- _Given request_: Format the items from the line containing "At what coordinates" up to and including the line containing "pos(393,61)" as a JSON list of strings, one string per line, leaving out any blank lines.

- _Data entries_:

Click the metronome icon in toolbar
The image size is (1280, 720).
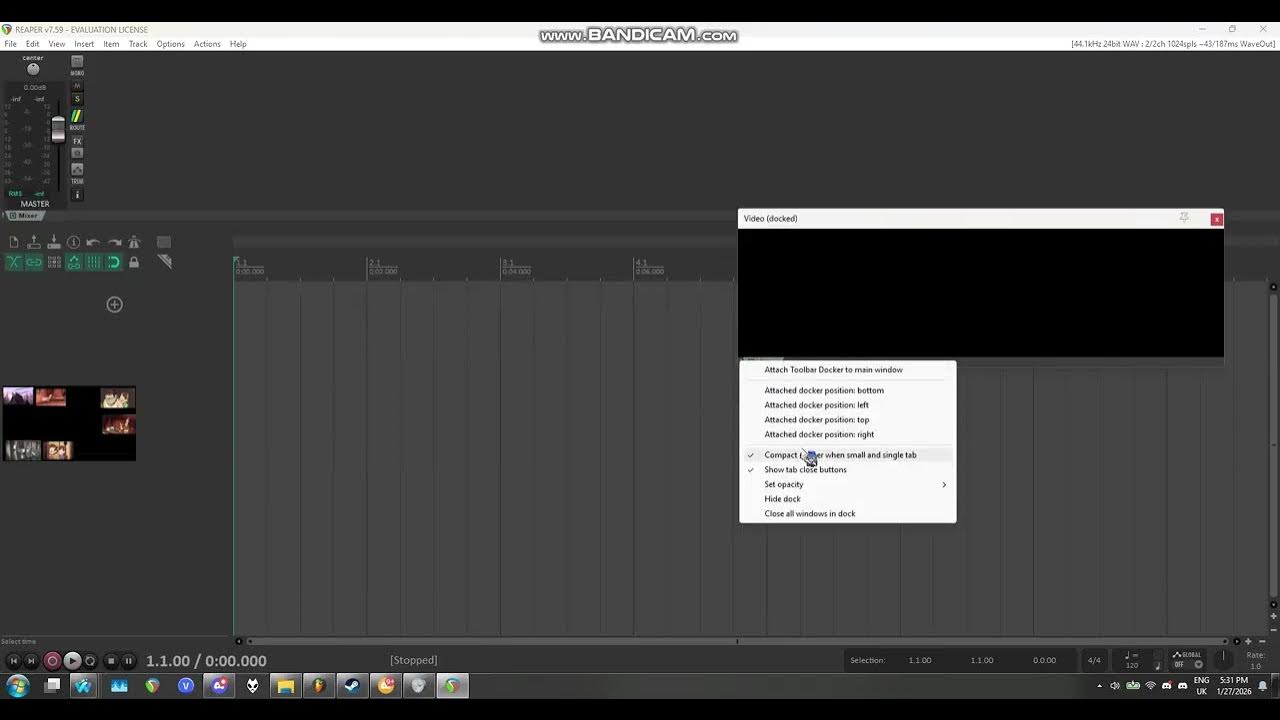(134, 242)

--

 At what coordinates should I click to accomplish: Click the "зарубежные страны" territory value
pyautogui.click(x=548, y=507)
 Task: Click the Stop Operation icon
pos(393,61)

==

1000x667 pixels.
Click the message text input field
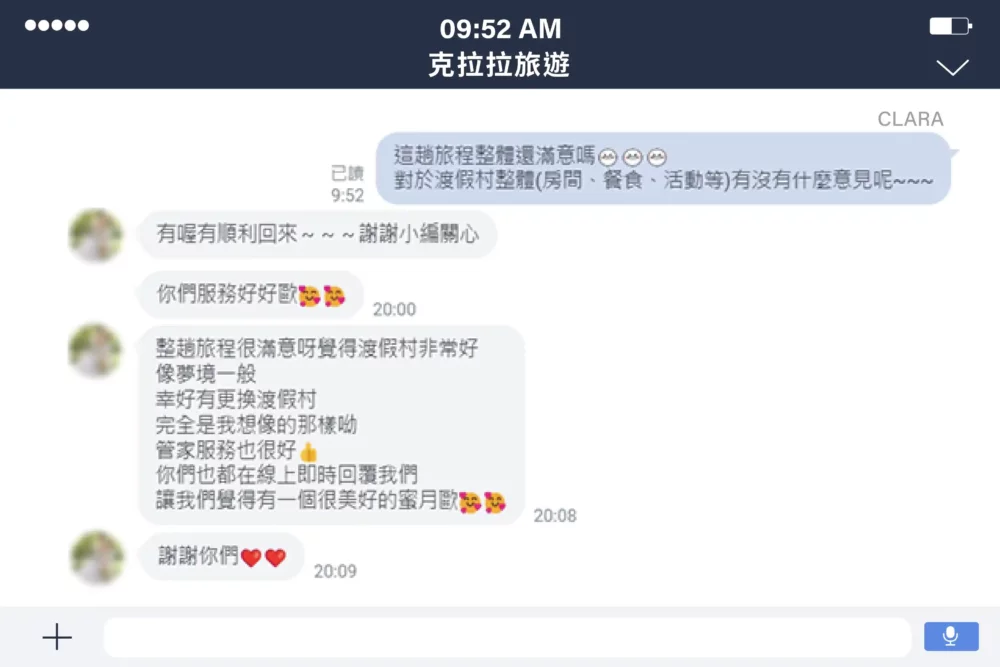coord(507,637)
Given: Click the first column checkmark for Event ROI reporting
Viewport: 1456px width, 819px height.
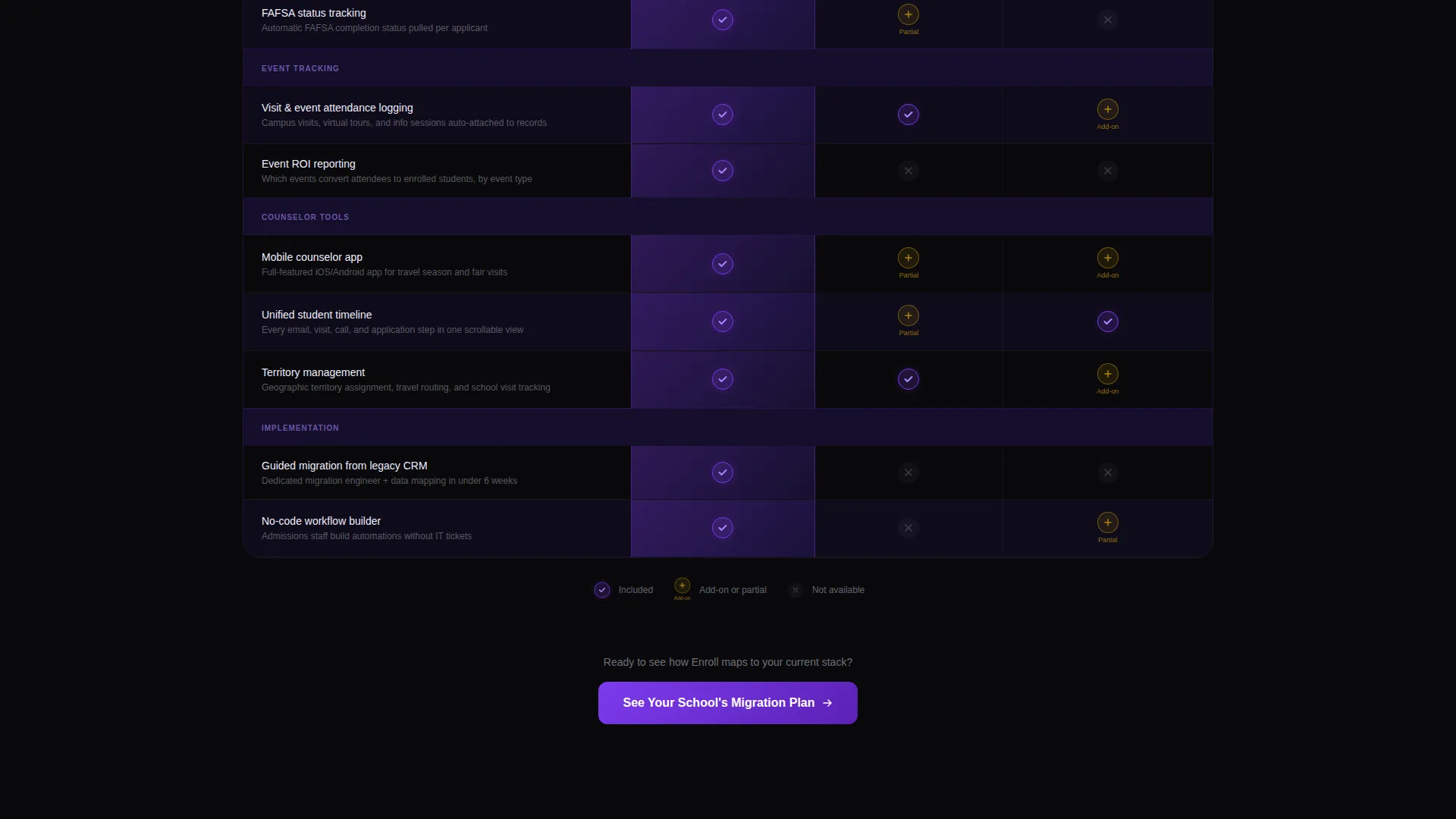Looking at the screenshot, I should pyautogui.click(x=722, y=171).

- _Written reply_:
[
  " At what coordinates should I click to accomplish: Click the \"зарубежные страны\" territory value",
  "pyautogui.click(x=548, y=507)",
  " Task: Click the Stop Operation icon",
  "pos(393,61)"
]